# DIY target stuffing



## bobbyh (Dec 22, 2008)

All I've ever used was old clothes, never an issue unless I overstuffed it, then it was just a matter of removing some.


----------



## thirdhandman (Nov 2, 2009)

Plastic bags do work but can be hard to pull and or leave plastic residue on the arrows. Sand did not work is wouldn't stay in the bag and took too much depth to stop the arrow. I have put a oversize bag of hair from a beauty salon inside a rag bag and sucked all the air out to pack it extremely tight. Had to use zip ties over the velcro to keep it closed. It worked pretty good. I think it would work great to keep arrows from bouncing out for kids bows. Tried granulated shredded tire rubber it worked well until the target got holes in it but weighed and absolute ton.
Old clothing works best imho.


----------



## redneck-archery (Jan 8, 2014)

clothes work great if you can keep target dry. If it gets wet it will stink & rot not counting weigh a ton. Plastic is a better all around choice. lightweight, waterproof, & really works well. use any kind ( bags, bubble wrap , stuff they wrap pallets with for shipping ). they usually throw that stuff away at most places. if you use clothes make sure you don't use jean material & you remove all zippers & buttons.


----------



## automan26 (Oct 21, 2002)

My brother works for a plastics company and he gave me a 30 gal drum full of small ground up nylon chunks. I thought these would make a great filler for my Third Hand Rag Bag....NOT? First, the thing is so heavy that it takes two men to lift it and second, the arrows pass through like it was filled with air.

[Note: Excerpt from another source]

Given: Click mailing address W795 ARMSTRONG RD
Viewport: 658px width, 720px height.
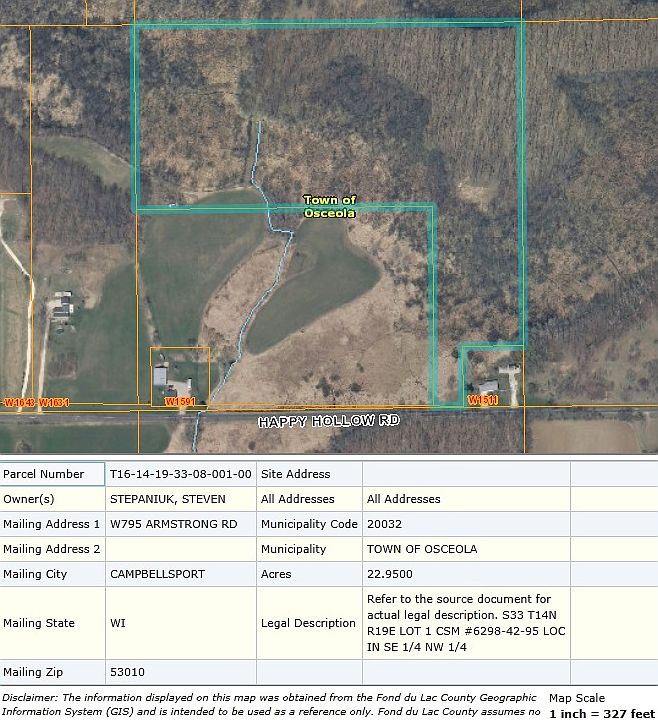Looking at the screenshot, I should (174, 524).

Clothes work great. I get mine from thrift stores who always have boxes of old clothes that are not worth selling.

Automan


----------



## V-TRAIN (Feb 27, 2009)

clear shrink wrap works fine and i haven't had it get on my arrows. i went to lowes and they had a big bin of it that they recycle. i asked the manager if i could get some to fill my target with and he let me. i have some clothes in mine, but most of it is clear shrink wrap. don't get any black, it is thicker and will stick on your arrows.


----------



## cleggy (Aug 26, 2006)

Pallet wrap. Cheap (or free) won't hold water like old clothes, can leave out in the elements, lightweight. Never had an issue with any plastic residue on arrows. 

Old clothes are a pain. First you need to remove all buttons, zippers, plastic pulls, etc. 

Then, you need to take indoors after every time you shoot or build a waterproof cover, even then, in humid climates, they absorb moisture and start to mold and smell and you have to toss the whole works.

NOT something I'll try again!


----------



## guido316 (May 4, 2010)

The first Lifetime Target I built was in 2010, used old sheets and blankets (I'm still using it). I cover mine with a tarp and when it gets shot up I recover it. No water problems. The second target I built was with pallet wrap. True, it is lighter, weatherproof, etc, but I found residue was left on the arrow shaft. I use this one to move around for various shots. I just finished up another (longer range than the first) 4' X 3' Lifetime target and filled it with old clothes, IMO there is nothing more versatile and robust than a Lifetime Target filled with old clothes.


----------



## hoyt em all (Feb 20, 2005)

old clothes for me but i will stuff plastic bags in as needed to repack . anyone in the grand rapids mi area i have old clothes- stuffing i don't need and will give away . PM me


----------



## dustoffer (Jan 24, 2009)

V-TRAIN said:


> clear shrink wrap works fine and i haven't had it get on my arrows. i went to lowes and they had a big bin of it that they recycle. i asked the manager if i could get some to fill my target with and he let me. i have some clothes in mine, but most of it is clear shrink wrap. don't get any black, it is thicker and will stick on your arrows.


Yep--HD and the local feed stores/Farm Co-Ops have it too.

However, my outdoor target is a layered carpet target--so no stuffing needed. I do have a shrink-wrap stuffed one in the garage I can shoot from the carport in bad weather.


----------



## silasbowhunter (Jan 17, 2014)

Just finished building one today. Stuffed with an old shot up bag target, a few sleeping bags, some clothes and 80% clear shrink wrap. Works great to far 


Sent from my iPhone using Tapatalk


----------



## silasbowhunter (Jan 17, 2014)

Just finished building one today. Stuffed with an old shot up bag target, a few sleeping bags, some clothes and 80% clear shrink wrap. Works great to far 


Sent from my iPhone using Tapatalk


----------



## Excalibre (May 5, 2016)

I decided to build one using a large removals cardboard box, which would give me a total of 6 target faces. Each of the four larger sides of the box are big enough to hold 3, A4 targets that I print off the internet and each end holds 2. 
So off I went to my local supermarket and asked the Manager if I could raid his recycle plastic bin. The Manager was over the moon that I was taking it, and that I had found a use for it. I stockpiled enough shrink wrap and other soft plastics in that first trip to make at least 4 large targets. 
After I stuffed the box very tightly with the plastic I covered it (the entire box) with PVC speed tape to waterproof it. That was 2 years ago and I'm still using the same target. Albeit that I have shot the center's out of all six sides but I just stuff a bit more plastic in and tape them up and keep shooting. I have to admit that I have lost a few tips over time but I don't think it was the plastic that caused it, more likely the way I pulled the arrow or the hot wax was a bit old.
Its been out in the rain a lot and never leaked that I know of. The total cost was around $10 including the fuel to drive to the supermarket. 
I don't think you will ever see me with one of those store bought targets.


----------



## tickfawriver (Mar 8, 2017)

I am using pallet wrap and like it, it does leave a little plastic residue on the arrows but not a big deal to me.


----------